4.   Private placement
     -----------------

     In February 2002, the board of directors of the Company authorized the
     offering of up to $700,000 of 2002 Units to accredited investors of the
     Company. Each "2002 Unit" is comprised of (i) one share of the Company's
     common stock at a price equal to 90% of the average closing price over the
     five trading days immediately preceding the purchase of the Unit, (ii) an
     option to purchase an additional share of the Company's common stock at an
     exercise price of $.50 per share for a period of five months following the
     date of the purchase of the Unit, and (iii) a pro-rata royalty payment
     equal to a maximum of one half of one cent ($.005) per redeemed coupon
     under the Budget Saver(TM) program payable until such time as the initial
     investment has been fully realized by the investor. As of March 31, 2002,
     the Company has sold 892,097 of its 2002 Units generating total proceeds of
     $366,200.

5.   Sale of common stock
     --------------------

     In January 2002, the Company raised $150,000 of additional equity from ISC
     enabling the Company to continue the marketing of its Budget Saver(TM)
     program. Under the term of the agreement, ISC subscribed for 347,222 shares
     of the Company's common stock. Additionally, ISC shall receive a royalty
     equal to one half of one cent ($.005) for each coupon processed by the
     Company through the Budget Saver(TM) program. This royalty payment shall
     continue until that time when ISC shall have received royalty payments
     totaling $300,000.

6.   Stock options
     -------------

     In February 2002 and in conjunction with the hiring of Michael T. Mozer as
     the Company's Chairman, President, and Chief Executive Officer effective
     January 1, 2002, the Company's board of directors approved the issuance of
     options to Mr. Mozer to purchase 200,000 shares of the Company's common
     stock exercisable at $.42 per share. These options were granted pursuant to
     the Company's 2000 Omnibus Equity Incentive Plan.
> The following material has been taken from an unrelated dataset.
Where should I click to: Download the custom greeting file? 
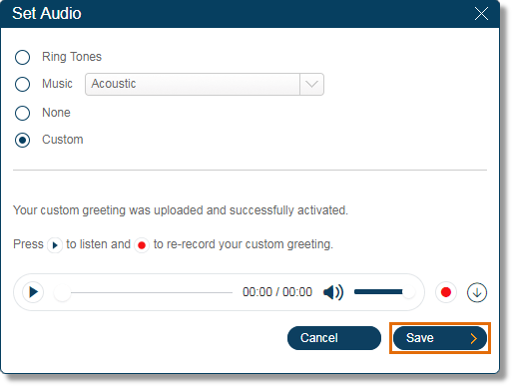click(477, 292)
     During the quarter ended March 31, 2002, the Company issued options to a
     consultant to purchase 75,000 shares of the Company's common stock
     exercisable at prices ranging from $.36 to $.41 per share.
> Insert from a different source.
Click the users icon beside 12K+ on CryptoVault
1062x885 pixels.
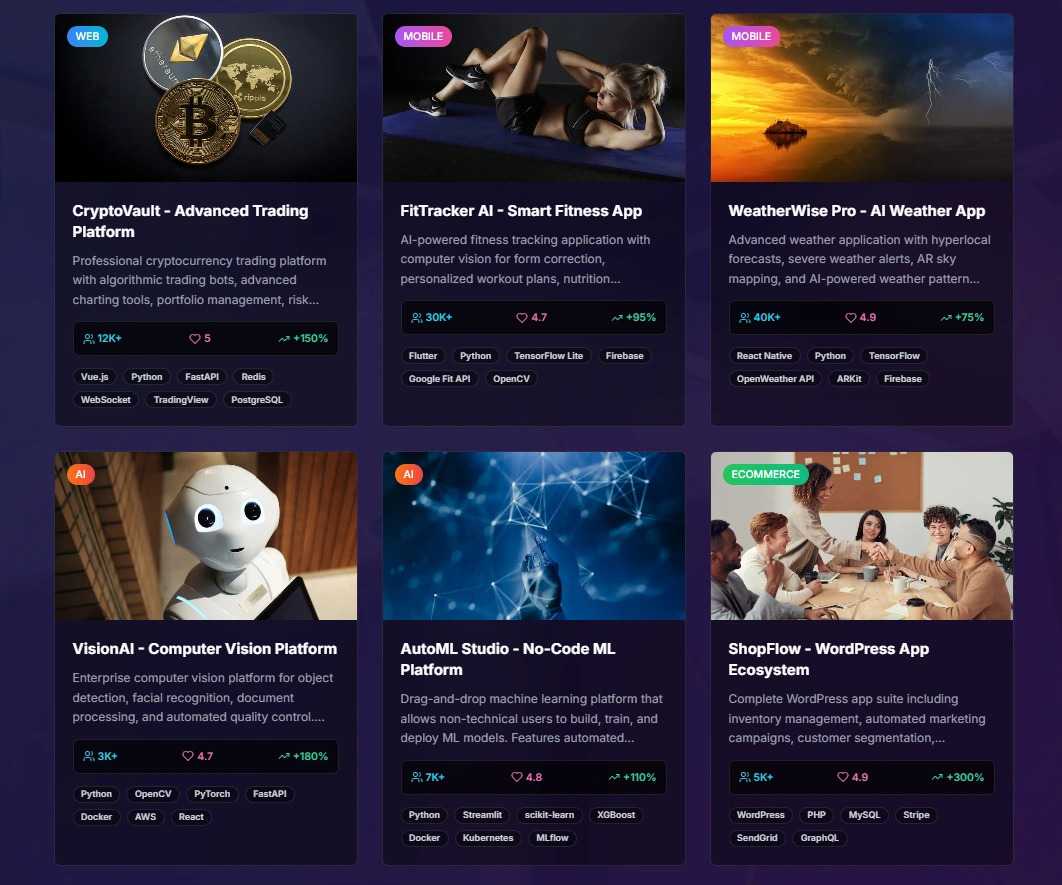point(89,339)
     For the quarter ended March 31, 2002, the Company recognized compensation
     expense of $12,600 and $18,745 for the options issued to Mr. Mozer and the
     consultant, respectively. Compensation expense resulted from the difference
     between the exercise price and the market price of the Company's common
     stock at the time the options were granted to Mr. Mozer and based on the
     Black-Scholes model for the options issued to the consultant.
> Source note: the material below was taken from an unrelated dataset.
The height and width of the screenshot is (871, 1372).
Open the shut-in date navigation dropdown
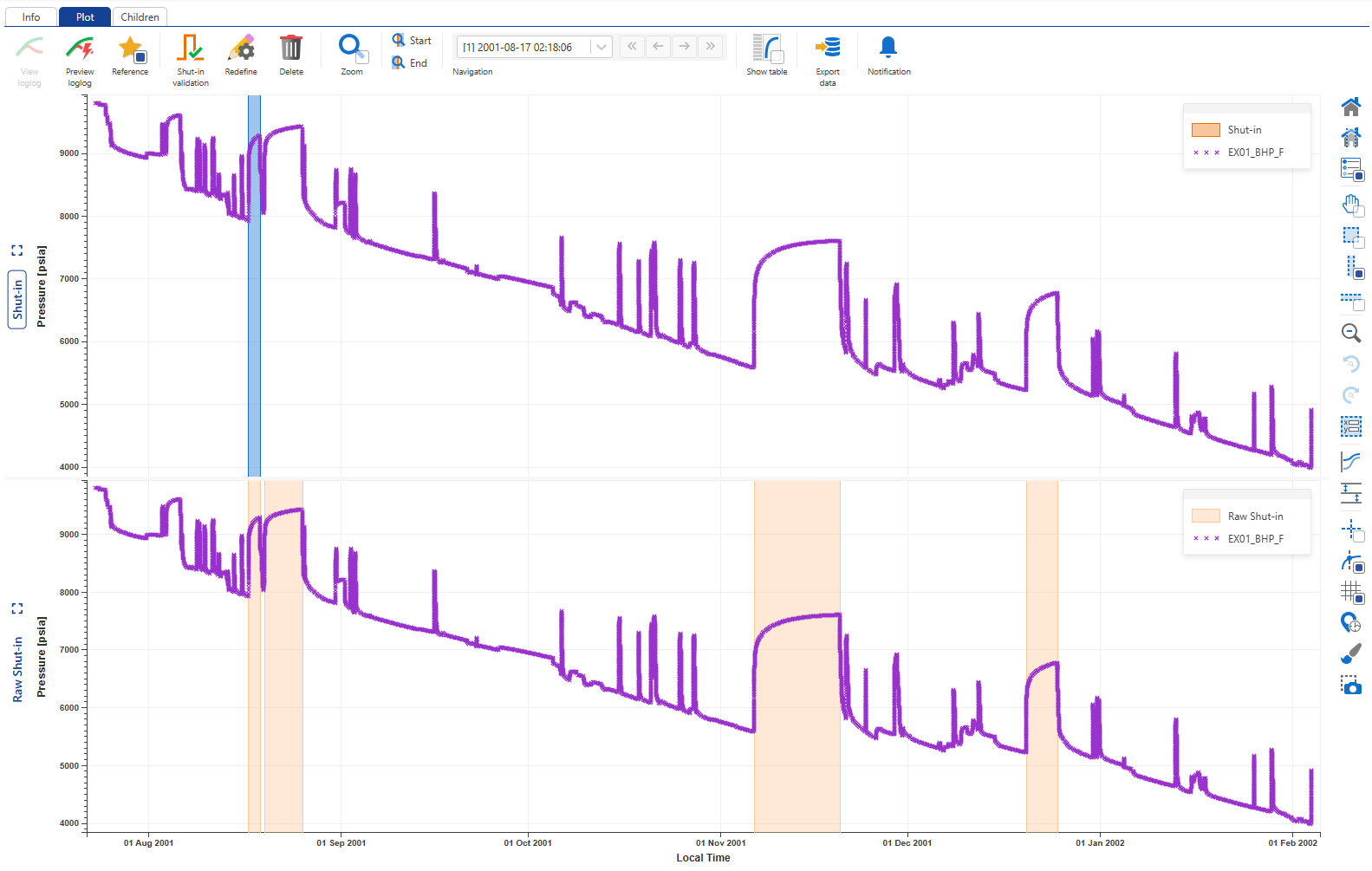click(601, 47)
                                       9




                          IN STORE MEDIA SYSTEMS, INC.
                          (A DEVELOPMENT STAGE COMPANY)
                     NOTES TO UNAUDITED FINANCIAL STATEMENTS
                                 March 31, 2002


7.   Registration of company equity incentive plan
     ---------------------------------------------

     In February 2002, the Company completed a Registration Statement on Form
     S-8 with the Securities and Exchange Commission registering options to
     purchase 8,866,875 shares of the Company's common stock that were
     authorized to be issued under the Company's 2000 Omnibus Equity Incentive
     Plan. As of March 31, 2002, the Company had granted options to purchase a
     total of 3,066,875 shares of the Company's common stock to various
     employees and directors of the Company. As of March 31, 2002, none of these
     stock options had been exercised.

8.   Subsequent events
     -----------------

     In April 2002, noteholders elected to extend their notes totaling $25,000
     to October 31, 2002.

     In April 2002 and in conjunction with the Company's $700,000 private
     placement of 2002 Units, the Company sold 432,531 of its 2002 Units
     generating total proceeds of $181,650.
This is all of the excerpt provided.